■ **Aim of the exercise**
For the entries below, repeat exactly each line starting with the one that contains "Filters (54, 276)" and going on through the one that contains "Week [tab] (27, 119)", and no others.

■ **Data records**

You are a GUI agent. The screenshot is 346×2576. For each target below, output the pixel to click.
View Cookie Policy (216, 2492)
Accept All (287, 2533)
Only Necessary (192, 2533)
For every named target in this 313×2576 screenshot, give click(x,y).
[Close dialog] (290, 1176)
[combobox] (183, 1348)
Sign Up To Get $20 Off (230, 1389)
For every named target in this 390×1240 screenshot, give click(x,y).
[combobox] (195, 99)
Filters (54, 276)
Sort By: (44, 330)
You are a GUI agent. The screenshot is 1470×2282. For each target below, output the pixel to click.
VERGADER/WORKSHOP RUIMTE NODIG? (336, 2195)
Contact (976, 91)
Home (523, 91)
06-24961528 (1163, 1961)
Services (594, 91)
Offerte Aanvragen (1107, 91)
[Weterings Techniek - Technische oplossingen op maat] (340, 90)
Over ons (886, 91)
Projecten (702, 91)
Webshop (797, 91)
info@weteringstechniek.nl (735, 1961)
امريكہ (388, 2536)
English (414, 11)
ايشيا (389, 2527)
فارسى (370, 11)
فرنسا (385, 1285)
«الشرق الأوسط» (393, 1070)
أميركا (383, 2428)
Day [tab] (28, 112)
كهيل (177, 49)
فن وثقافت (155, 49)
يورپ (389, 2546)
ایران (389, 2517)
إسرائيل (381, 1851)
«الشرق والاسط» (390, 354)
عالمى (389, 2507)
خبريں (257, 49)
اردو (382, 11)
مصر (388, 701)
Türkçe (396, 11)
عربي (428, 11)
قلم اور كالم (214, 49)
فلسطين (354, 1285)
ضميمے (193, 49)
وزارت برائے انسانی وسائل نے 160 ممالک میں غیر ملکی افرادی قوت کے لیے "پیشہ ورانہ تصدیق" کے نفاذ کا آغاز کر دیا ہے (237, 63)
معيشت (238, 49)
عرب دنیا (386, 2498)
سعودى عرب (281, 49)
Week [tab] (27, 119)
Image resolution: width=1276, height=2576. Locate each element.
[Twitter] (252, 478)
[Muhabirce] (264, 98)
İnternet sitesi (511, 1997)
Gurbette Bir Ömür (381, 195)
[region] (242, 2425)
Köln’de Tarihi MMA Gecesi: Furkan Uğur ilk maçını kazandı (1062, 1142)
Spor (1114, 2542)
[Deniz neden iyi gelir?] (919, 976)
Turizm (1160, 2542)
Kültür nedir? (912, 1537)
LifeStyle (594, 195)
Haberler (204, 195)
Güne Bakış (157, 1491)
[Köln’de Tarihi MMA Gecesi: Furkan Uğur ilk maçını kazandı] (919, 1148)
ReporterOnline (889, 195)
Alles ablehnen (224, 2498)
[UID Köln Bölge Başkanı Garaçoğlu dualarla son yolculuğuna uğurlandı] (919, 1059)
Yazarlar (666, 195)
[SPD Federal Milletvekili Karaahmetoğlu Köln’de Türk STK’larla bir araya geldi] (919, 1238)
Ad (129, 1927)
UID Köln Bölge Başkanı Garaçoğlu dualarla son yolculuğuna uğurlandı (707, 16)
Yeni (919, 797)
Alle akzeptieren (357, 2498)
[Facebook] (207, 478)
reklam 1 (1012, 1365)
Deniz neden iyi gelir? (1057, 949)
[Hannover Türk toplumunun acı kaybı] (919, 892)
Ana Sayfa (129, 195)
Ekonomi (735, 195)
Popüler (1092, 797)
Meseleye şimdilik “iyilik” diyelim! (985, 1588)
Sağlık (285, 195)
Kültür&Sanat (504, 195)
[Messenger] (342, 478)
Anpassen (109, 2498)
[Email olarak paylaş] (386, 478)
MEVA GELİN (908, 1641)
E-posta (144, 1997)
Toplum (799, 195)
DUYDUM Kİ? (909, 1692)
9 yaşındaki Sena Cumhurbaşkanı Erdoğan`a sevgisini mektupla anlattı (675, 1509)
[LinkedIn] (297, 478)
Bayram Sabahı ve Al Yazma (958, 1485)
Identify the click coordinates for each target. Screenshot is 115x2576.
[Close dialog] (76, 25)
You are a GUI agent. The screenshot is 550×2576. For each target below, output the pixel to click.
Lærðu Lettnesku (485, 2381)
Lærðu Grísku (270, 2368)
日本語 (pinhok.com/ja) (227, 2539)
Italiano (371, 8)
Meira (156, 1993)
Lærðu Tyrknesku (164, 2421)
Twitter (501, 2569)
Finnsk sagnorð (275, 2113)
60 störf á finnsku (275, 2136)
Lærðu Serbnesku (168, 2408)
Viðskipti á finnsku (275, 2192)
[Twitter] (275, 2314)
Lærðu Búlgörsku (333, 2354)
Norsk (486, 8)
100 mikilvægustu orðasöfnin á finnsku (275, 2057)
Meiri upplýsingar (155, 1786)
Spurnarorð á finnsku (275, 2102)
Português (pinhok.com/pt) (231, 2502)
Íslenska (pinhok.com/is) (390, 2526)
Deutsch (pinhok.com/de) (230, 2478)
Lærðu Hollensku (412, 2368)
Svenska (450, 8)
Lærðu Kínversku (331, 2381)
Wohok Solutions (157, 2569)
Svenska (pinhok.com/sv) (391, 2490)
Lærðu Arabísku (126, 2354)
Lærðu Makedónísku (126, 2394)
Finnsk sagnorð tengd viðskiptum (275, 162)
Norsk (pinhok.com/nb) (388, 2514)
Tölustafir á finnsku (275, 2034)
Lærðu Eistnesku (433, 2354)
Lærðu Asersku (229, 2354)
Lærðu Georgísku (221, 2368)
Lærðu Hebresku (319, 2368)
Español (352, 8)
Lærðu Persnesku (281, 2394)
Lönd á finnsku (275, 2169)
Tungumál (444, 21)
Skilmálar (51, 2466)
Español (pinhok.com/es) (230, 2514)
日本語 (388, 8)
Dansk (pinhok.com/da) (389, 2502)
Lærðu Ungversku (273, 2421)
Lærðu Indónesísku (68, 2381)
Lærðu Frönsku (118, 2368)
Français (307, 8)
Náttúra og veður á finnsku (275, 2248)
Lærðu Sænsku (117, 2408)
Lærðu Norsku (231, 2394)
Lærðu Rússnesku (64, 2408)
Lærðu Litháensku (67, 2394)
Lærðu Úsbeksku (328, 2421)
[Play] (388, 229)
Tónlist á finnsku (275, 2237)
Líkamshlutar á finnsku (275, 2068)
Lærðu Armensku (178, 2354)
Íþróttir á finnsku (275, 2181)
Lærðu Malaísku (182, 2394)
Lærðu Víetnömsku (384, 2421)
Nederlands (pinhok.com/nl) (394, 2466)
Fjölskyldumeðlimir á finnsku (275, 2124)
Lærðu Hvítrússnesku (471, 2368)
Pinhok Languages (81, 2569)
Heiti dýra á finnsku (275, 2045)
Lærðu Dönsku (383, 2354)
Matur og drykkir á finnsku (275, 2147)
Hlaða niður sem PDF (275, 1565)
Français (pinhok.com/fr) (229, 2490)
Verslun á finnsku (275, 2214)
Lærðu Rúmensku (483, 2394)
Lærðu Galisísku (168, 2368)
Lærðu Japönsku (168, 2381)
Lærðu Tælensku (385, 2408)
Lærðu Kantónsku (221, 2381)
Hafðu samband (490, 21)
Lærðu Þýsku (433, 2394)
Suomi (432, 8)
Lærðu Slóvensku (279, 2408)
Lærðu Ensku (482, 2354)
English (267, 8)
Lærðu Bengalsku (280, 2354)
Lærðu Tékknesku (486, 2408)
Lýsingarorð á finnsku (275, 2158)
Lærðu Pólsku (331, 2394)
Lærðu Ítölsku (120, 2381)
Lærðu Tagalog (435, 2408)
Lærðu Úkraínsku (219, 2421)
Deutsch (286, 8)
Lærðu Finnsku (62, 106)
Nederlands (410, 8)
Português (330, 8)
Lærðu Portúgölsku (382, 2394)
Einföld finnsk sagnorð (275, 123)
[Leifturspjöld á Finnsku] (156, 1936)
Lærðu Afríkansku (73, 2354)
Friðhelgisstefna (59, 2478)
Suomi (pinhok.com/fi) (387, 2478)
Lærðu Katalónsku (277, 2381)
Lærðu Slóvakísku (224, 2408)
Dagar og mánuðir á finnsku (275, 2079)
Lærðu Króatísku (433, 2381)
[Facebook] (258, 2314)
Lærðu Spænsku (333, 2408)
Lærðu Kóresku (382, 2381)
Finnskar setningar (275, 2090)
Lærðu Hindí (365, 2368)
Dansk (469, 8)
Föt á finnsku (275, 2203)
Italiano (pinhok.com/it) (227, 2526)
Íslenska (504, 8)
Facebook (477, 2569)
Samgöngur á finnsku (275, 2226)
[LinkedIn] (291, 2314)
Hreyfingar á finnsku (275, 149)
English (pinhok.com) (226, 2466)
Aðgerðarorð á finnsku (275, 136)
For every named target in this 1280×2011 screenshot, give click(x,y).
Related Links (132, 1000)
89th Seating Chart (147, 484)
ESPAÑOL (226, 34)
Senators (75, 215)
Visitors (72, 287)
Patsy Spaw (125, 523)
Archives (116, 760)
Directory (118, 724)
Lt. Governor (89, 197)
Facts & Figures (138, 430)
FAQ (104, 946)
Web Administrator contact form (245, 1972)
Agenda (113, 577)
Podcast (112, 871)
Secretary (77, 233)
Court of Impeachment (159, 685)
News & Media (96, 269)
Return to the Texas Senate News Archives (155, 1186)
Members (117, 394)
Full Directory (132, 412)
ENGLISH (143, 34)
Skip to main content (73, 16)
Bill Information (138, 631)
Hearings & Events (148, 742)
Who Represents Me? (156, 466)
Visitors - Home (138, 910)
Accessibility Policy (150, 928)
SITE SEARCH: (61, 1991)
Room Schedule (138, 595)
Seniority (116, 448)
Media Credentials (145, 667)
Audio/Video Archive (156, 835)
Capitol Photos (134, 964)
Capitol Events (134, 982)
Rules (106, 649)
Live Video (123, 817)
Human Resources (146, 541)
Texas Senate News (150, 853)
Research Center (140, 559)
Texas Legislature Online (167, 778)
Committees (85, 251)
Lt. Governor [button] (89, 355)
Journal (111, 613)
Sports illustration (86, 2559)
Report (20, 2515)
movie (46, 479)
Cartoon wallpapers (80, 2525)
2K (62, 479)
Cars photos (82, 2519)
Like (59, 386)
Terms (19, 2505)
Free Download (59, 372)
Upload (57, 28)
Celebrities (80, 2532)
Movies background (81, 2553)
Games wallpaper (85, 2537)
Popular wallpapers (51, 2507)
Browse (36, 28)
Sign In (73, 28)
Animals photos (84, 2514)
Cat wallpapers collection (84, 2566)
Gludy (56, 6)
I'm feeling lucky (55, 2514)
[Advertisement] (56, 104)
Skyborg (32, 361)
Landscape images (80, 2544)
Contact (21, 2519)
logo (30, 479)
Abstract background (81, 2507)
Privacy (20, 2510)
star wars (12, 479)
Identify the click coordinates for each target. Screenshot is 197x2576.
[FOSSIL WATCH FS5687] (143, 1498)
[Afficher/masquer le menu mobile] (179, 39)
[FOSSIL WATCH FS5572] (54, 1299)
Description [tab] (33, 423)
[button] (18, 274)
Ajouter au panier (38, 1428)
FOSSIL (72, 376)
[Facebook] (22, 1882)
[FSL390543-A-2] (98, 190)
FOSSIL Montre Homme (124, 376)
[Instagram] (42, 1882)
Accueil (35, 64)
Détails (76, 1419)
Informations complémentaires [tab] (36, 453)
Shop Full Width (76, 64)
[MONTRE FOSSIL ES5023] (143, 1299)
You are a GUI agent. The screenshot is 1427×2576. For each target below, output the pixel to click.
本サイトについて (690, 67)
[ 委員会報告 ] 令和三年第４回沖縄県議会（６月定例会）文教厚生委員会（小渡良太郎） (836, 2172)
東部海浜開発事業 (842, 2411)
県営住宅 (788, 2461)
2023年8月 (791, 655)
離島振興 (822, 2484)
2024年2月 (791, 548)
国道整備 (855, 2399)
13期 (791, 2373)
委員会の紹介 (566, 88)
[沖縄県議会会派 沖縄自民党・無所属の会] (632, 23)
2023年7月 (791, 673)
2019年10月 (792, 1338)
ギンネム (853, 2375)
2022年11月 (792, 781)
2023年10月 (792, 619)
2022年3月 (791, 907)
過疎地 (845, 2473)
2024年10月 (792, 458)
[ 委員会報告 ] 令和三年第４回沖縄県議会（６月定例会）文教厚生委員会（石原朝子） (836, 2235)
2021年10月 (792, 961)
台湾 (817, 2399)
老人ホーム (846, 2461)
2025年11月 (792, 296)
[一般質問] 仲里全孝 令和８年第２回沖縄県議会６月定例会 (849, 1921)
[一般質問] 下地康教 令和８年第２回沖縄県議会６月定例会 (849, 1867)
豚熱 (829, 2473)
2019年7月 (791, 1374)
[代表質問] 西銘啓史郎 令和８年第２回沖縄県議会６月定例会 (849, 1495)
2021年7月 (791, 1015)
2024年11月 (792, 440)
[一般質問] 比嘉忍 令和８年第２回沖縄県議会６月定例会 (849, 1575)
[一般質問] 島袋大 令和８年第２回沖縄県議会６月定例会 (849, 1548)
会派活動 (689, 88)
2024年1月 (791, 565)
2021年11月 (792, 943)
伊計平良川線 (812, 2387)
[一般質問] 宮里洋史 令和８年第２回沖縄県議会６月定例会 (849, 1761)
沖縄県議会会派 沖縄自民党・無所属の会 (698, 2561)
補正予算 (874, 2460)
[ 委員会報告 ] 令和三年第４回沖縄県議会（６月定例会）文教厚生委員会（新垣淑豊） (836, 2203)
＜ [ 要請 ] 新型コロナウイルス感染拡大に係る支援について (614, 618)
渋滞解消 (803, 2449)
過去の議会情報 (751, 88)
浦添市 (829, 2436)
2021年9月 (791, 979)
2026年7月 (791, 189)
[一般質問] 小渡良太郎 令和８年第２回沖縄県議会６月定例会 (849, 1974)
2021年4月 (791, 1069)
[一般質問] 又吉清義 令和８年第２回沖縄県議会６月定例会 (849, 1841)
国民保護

■ **Exercise solution**
Filters (54, 276)
Sort By: (44, 330)
You are a GUI agent. The screenshot is 1470×2282. For each target below, output the pixel to click.
VERGADER/WORKSHOP RUIMTE NODIG? (336, 2195)
Contact (976, 91)
Home (523, 91)
06-24961528 (1163, 1961)
Services (594, 91)
Offerte Aanvragen (1107, 91)
[Weterings Techniek - Technische oplossingen op maat] (340, 90)
Over ons (886, 91)
Projecten (702, 91)
Webshop (797, 91)
info@weteringstechniek.nl (735, 1961)
امريكہ (388, 2536)
English (414, 11)
ايشيا (389, 2527)
فارسى (370, 11)
فرنسا (385, 1285)
«الشرق الأوسط» (393, 1070)
أميركا (383, 2428)
Day [tab] (28, 112)
كهيل (177, 49)
فن وثقافت (155, 49)
يورپ (389, 2546)
ایران (389, 2517)
إسرائيل (381, 1851)
«الشرق والاسط» (390, 354)
عالمى (389, 2507)
خبريں (257, 49)
اردو (382, 11)
مصر (388, 701)
Türkçe (396, 11)
عربي (428, 11)
قلم اور كالم (214, 49)
فلسطين (354, 1285)
ضميمے (193, 49)
وزارت برائے انسانی وسائل نے 160 ممالک میں غیر ملکی افرادی قوت کے لیے "پیشہ ورانہ تصدیق" کے نفاذ کا آغاز کر دیا ہے (237, 63)
معيشت (238, 49)
عرب دنیا (386, 2498)
سعودى عرب (281, 49)
Week [tab] (27, 119)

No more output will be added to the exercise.